- **What to do**
Return every one of the following rows verbatim, leaving each line unchanged.

- **Records shown**
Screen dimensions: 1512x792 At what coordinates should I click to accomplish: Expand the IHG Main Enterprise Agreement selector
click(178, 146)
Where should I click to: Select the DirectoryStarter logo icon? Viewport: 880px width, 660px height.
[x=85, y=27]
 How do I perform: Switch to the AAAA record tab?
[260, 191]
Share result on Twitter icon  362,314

- **Response to this task**
Screen dimensions: 1512x792 At what coordinates should I click to accomplish: Expand the IHG Main Enterprise Agreement selector
click(178, 146)
Where should I click to: Select the DirectoryStarter logo icon? Viewport: 880px width, 660px height.
[x=85, y=27]
 How do I perform: Switch to the AAAA record tab?
[260, 191]
Share result on Twitter icon  362,314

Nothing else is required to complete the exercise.